Chainlink Reserve Growth Tightens Supply as LINK Struggles Below $10

LINK0,69%

Key Insights:

  • Chainlink reserve accumulation continues, removing tokens from circulation, tightening available supply while market demand remains insufficient to trigger meaningful price recovery.

  • LINK trades within a bearish pennant below $10, with lower highs and fragile support reinforcing downside risk toward the $5.77 level.

  • Exchange outflows reduce sell pressure, yet dominant long liquidations and weak momentum indicators confirm that sellers maintain control across current market conditions.

Chainlink’s reserve has added 131,905 LINK, lifting total holdings to nearly 2.79 million tokens while the asset trades below key resistance. This steady inflow reflects deliberate accumulation rather than short-term positioning. Moreover, the increase in reserve custody continues to remove tokens from active circulation.

As tokens move into reserves, circulating supply across exchanges keeps shrinking, which reduces immediate selling pressure. However, the price has not responded with upward momentum despite this tightening. Consequently, the market appears to absorb supply changes without triggering stronger demand or directional expansion.

Price Structure Keeps Sellers in Control

LINK remains capped below the $10 level while forming a bearish pennant that signals ongoing consolidation. The price recently dropped to $7.84 before stabilizing near $8.89, reflecting compression after a sharp decline. Additionally, lower highs continue to press against resistance, which limits recovery attempts and reinforces seller dominance.

The current pattern leans toward continuation rather than reversal as support levels remain fragile. A breakdown from this structure could expose the $5.77 level as the next downside target. However, minor rebounds continue to face rejection near the upper boundary, keeping the broader trend under pressure.

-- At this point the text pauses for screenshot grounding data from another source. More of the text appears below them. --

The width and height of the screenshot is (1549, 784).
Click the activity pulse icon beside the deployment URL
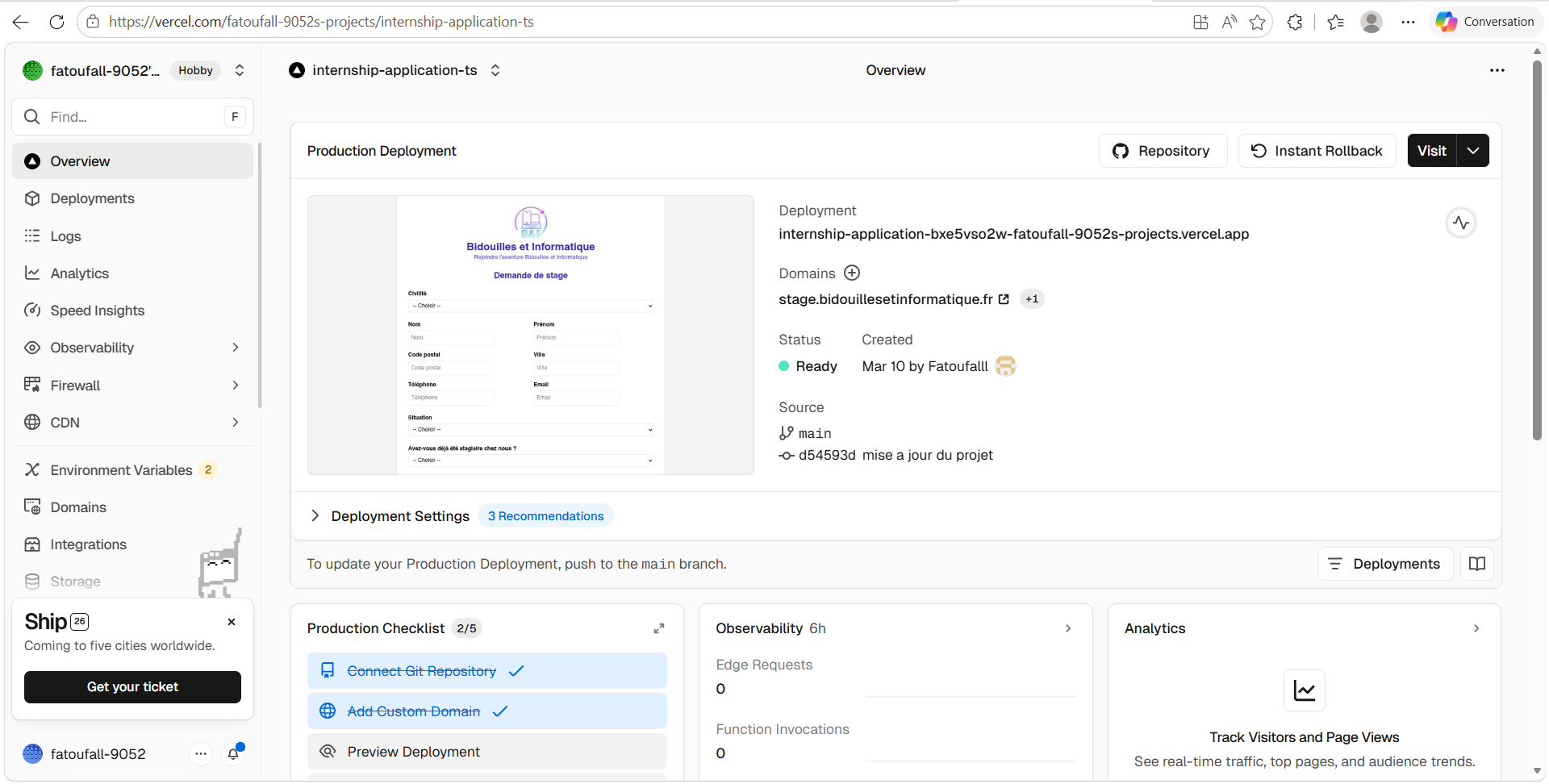pyautogui.click(x=1461, y=223)
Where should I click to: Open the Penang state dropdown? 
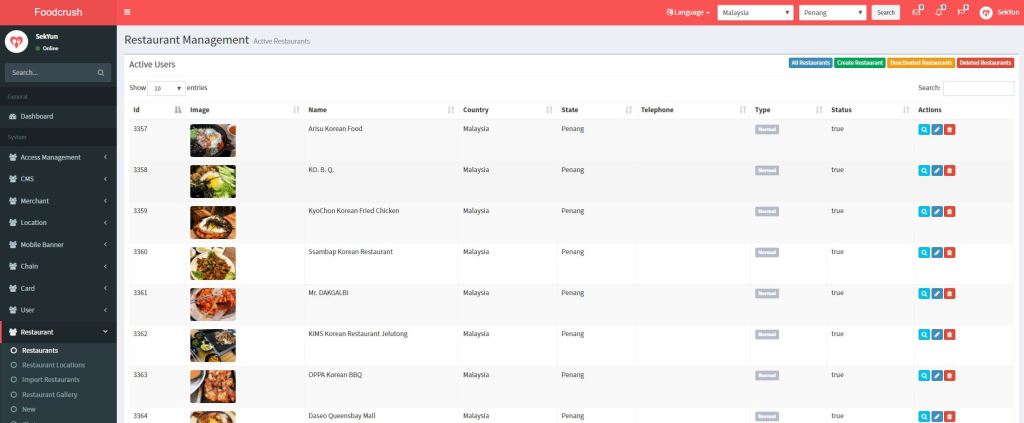(832, 12)
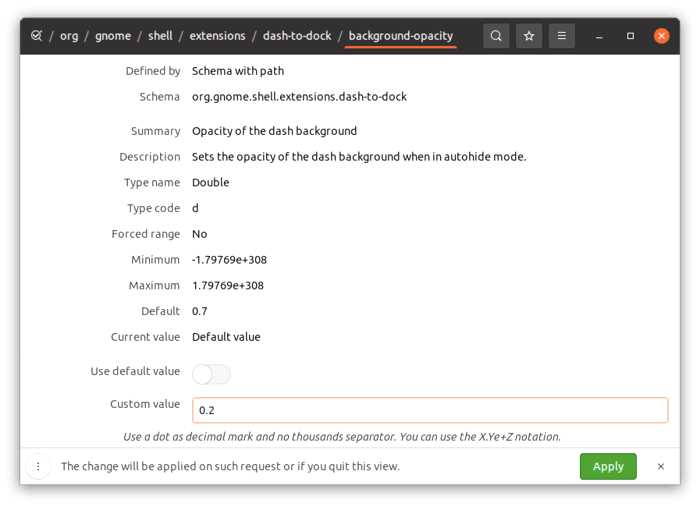Select the background-opacity path item
The image size is (700, 507).
[400, 36]
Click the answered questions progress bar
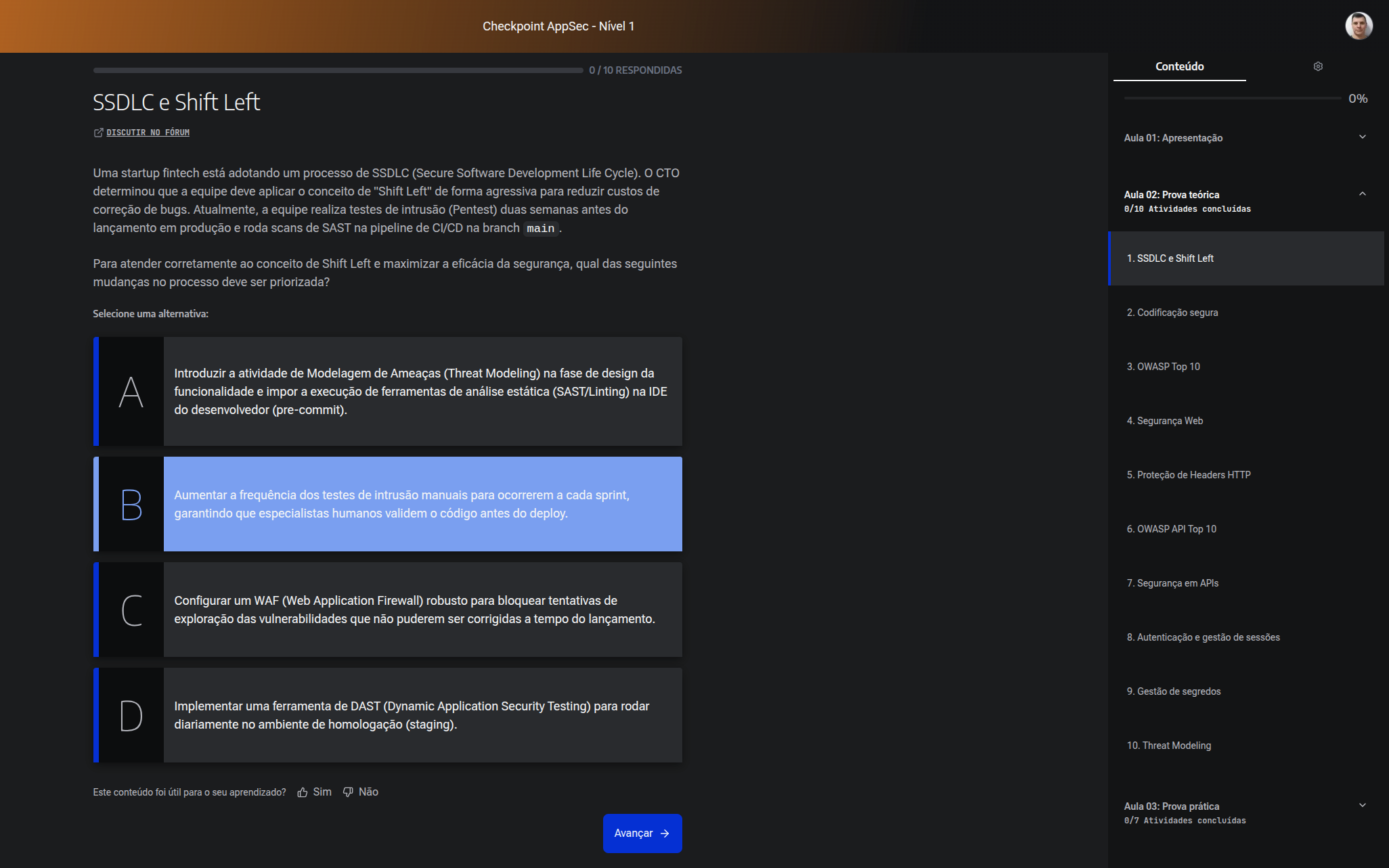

Momentum Indicators Reflect Weak Strength

The Relative Strength Index stands at 46.37, signaling weakening momentum across recent sessions. Instead of building upward pressure, the indicator has turned lower, aligning with price compression. Hence, buyers have yet to regain control despite short-term stabilization in price action.

Source: TradingView

Exchange netflows have declined by over 15%, indicating fewer tokens entering trading platforms for potential selling. This shift highlights rising outflows, which reduces immediate sell-side pressure. Additionally, lower inflows limit the risk of sudden declines, although they have not triggered a strong recovery in price.

Liquidations Show Continued Long Pressure

Recent liquidation data shows a clear imbalance, with long positions facing heavier losses than shorts. Around $55.8K in long liquidations contrasts with significantly lower short liquidations. Consequently, this dynamic reflects ongoing pressure on bullish traders and weak support from leveraged positions.

The lack of significant short liquidations suggests sellers remain stable and are not forced to exit positions. Moreover, this reduces the likelihood of a short squeeze that could drive rapid upside movement. The current derivatives positioning continues to support the prevailing bearish structure.